Belge alıntısı:
--

Taki Akkuş


ETNİK VE KÜLTÜREL KİMLİKLER 4


Bugünlerde de aynı oyunlar oynanmak istenmekte. Bu gün, Aleviler yeniden hedef kitle haline getirilmek isteniyor. Yaşadığımız “etkinleşme süreci, bireyleri ve toplulukları etnik kimlikler ekseninde tavır almaya zorluyor. Aleviler bu noktada önemli bir açmaza sokulmak istenmektedir. Kültürel ve inançsal kimliklerinin ötesinde, Türk veya Kürt kimliği etrafında kendilerini tanımaları istenmektedir. Alevi topluluğa yönelik baskıların arkasında önemli ölçüde, farklı çevrelerin dayattıkları bu “etkinleştirme “ politikaları yatmaktadır.

Unutulmamalı ki çağdaş düşünen her birey, uluslararası literatür de olduğu gibi, ülkemizde de, tüm din ve kültür kümelerinin olduğu gibi,  Alevilerin de inançlarını özgürce yaşamaları hakkını savunur ve bunun önündeki her türlü kültürel ve siyasi engeli ortadan kaldırmaya çalışmaktalar. Acaba bu doğrultuda, Aleviler ve diğer inanç grupları hakkında, bilinçli veya bilinçsiz propagandalarla yayılmış ön yargıların kaldırılması için gerekli önlemler alınacak mıdır? Öncelikle ders kitapları bu doğrultudan gözden geçirilerek, Alevi inancı ve kültürü hakkında doğru bilgilerin aktarılması olası mıdır?

Ülkemizde dışlanan önemli bir etnik din kümesi de gayrimüslim topluluklardır. Son yıllarda meydana gelen bazı dış politik olaylar nedeniyle, Ermeni ve Rum azınlıklara karşı bilinçli veya bilinçsiz düşmanlıklar geliştirilmiştir. Musevi vatandaşlarımızı hedef alan Yahudi düşmanlığı, Radikal İslam’ i hareketin gelişmesiyle birlikte yaygınlık kazanmıştır. Süryaniler Güneydoğu’da süren çatışmada sıkışmışlar, bölgeyi tümüyle terke zorlanmışlardır.

Bugün gayrimüslim toplulukların, Türkiye Cumhuriyet vatandaşları oldukları, tüm birey ve etnik kültürel kümelerle aynı haklara sahip bulundukları, toplumun bilincinden yeterince yer etmemiştir. Gerek yarı resmi söylemde, gerekse basın yayında Türk ve Sünni kökenli olmayan yurttaşlarımıza karşı güvensizlik yayan, hakaret ve saldırıya varan bir dil kullanılmaktadır.

Ülkemizdeki gayrimüslim toplulukların, yurttaşlık temelinde, eşit ve eş değer koşullarda yaşamaları için her türlü önlemi devletin sağlaması gerekir.  Kazanılmış hakları olan, ibadet özgürlüklerinin, eğitim olanaklarının, gayrimüslim topluluklar hakkında yalana dayanan ve onları aşağılayan tüm bilgilerden, milliyetçi ve saldırgan dilden arındırılması gerekmektedir. Türkiye’de yaşayan herkes, bu ülkenin eşit ve eşdeğer yurttaşıdır.

--

Veri kümesi içeriği:
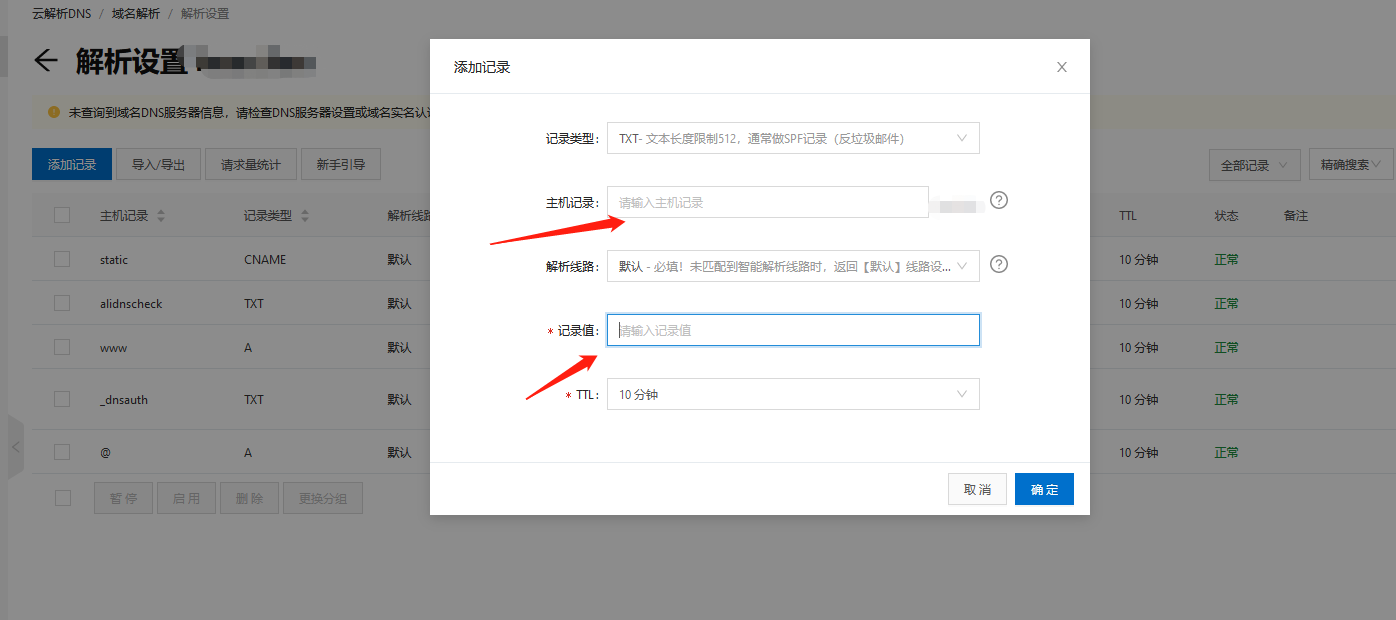
Task: Click the 取消 button
Action: (977, 489)
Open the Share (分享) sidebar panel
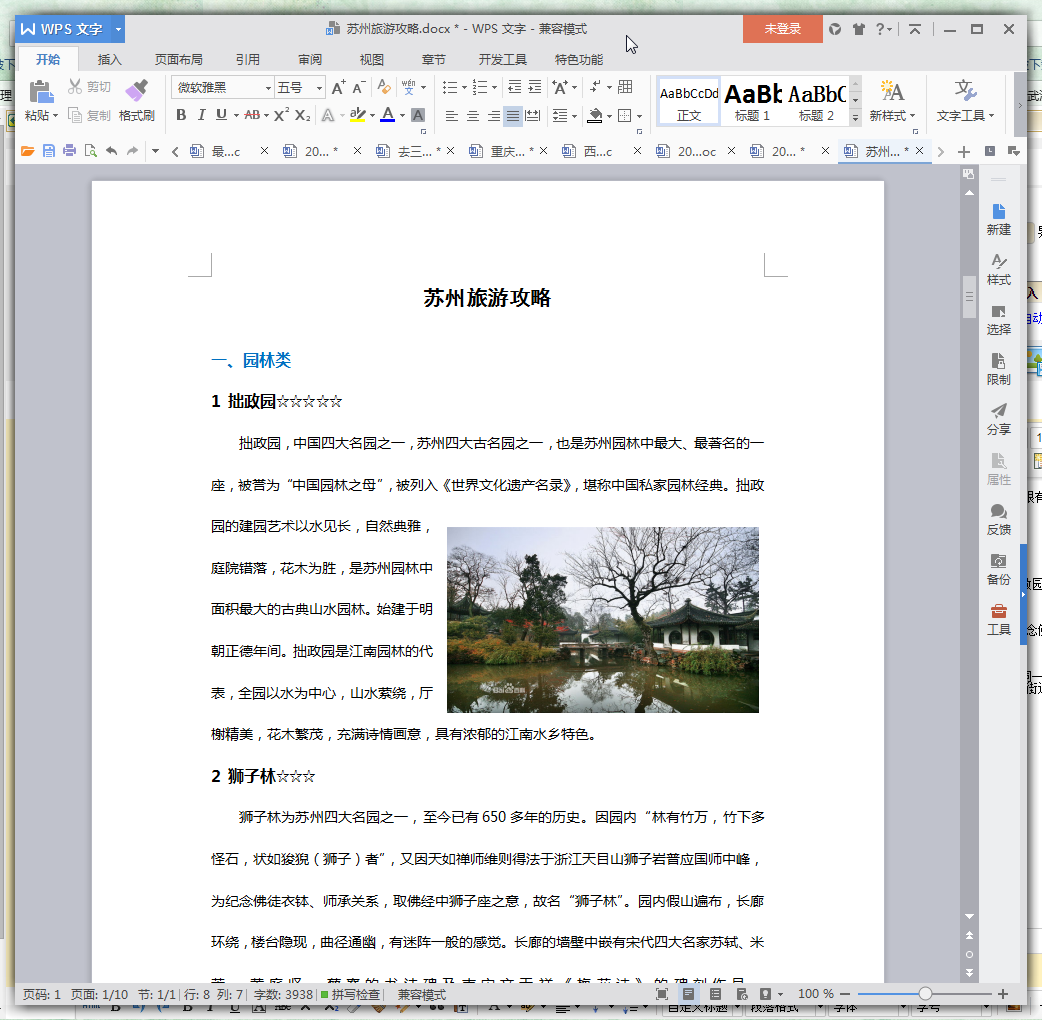The width and height of the screenshot is (1042, 1020). [998, 418]

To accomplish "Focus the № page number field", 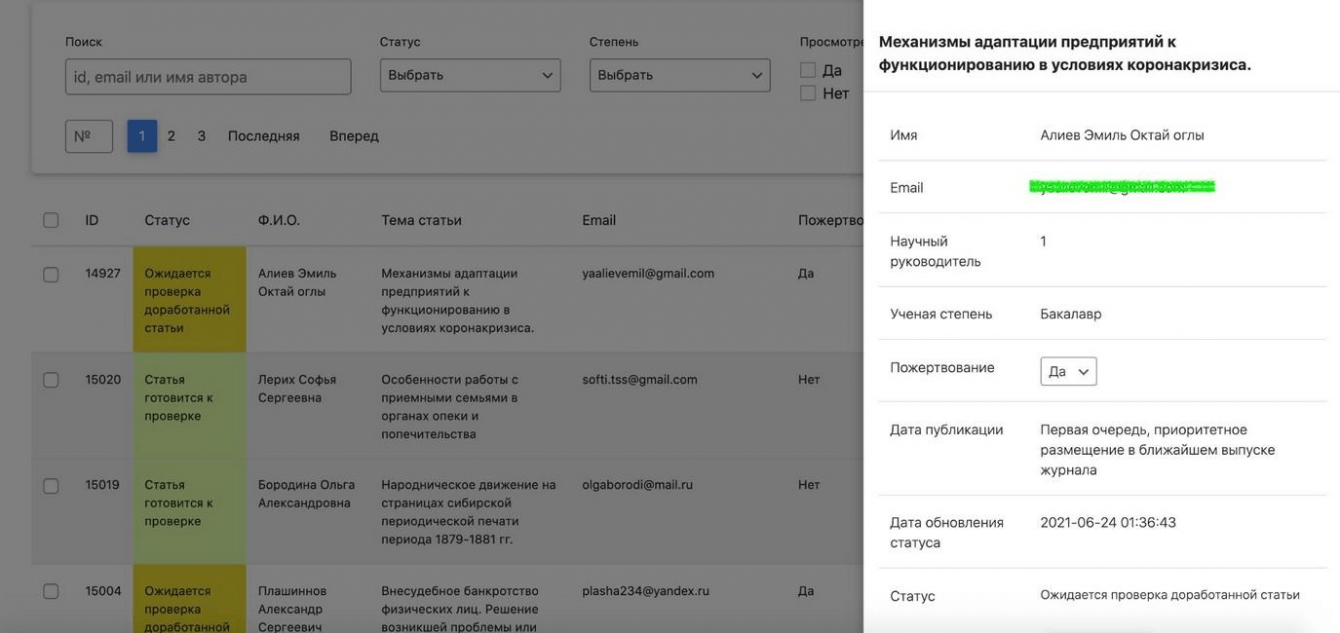I will (x=89, y=136).
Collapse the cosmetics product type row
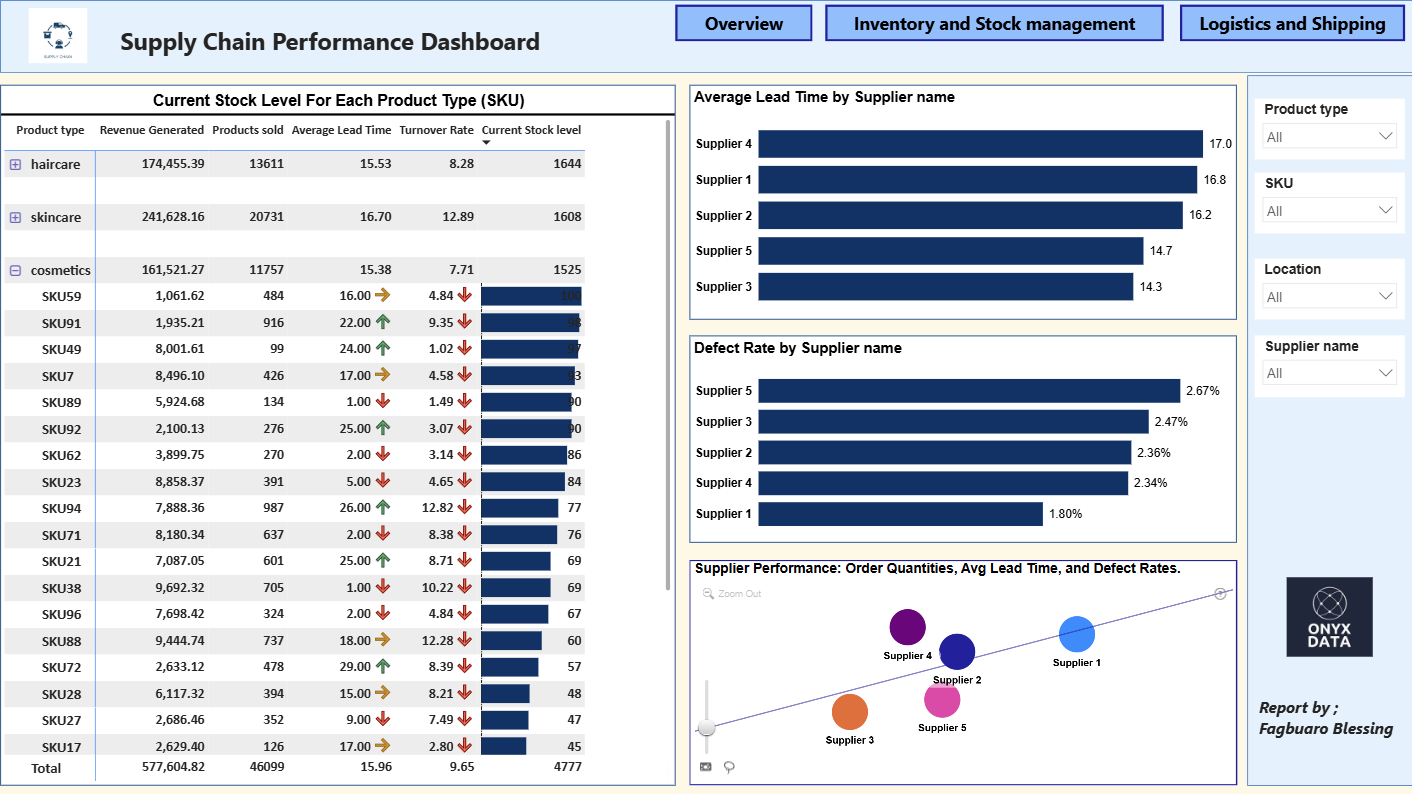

--

Amaç: Etnik ve kültürel kimlikler konulu metni son cümlesinin ardından sürdürün. Kayıtlar başka bir kaynaktan alınmıştır.

Yanıt:
Türkiye’deki etnik din ve kültür kümelerine yönelik ayırımı, aşağılayıcı, suçlayıcı ifadelerin kullanılmasını yasaklayacak hukuki önlemlerin alınmasını savunma aydınların görevidir. Ülkemizdeki yeniden yapılanmadaki kastımız, farklı din ve inanç kümelerinin ancak karşılıklı saygı ve anlayış temelinde bir arada yaşayabileceklerine olan inancıyla, farklı din ve inanç grupları hakkında, aşağılayıcı ve hakaret edici ifade ve propagandaların cezai yaptırıma uğramaları gerekmektedir. Bu doğrultuda her türlü ayrımcılığa karşı toplum karşısında tartışma açmayı ve soruları masaya yatırmayı uygun görmek gerekir.

Doğu ve Kürt sorunu olarak, Anadolu topraklarına tek tip bir kimliğin dayatılmasının ve tek kimliğe dayanan ulusal devletin, iktisadi ve sosyal alanlarda da başarısız kalmasının sonucu olarak ortaya çıkmıştır. Bölgeler arası dengesizlik, kültürlerin ağırlıklı olarak yaşadığı bölgelerdeki iktisadi ve sosyal geriliğin kronikleşmesiyle doğurduğu sosyal adaletsizlik, aşiret ilişkilerinin egemenliği sorunun derinleşmesine yol açmıştır.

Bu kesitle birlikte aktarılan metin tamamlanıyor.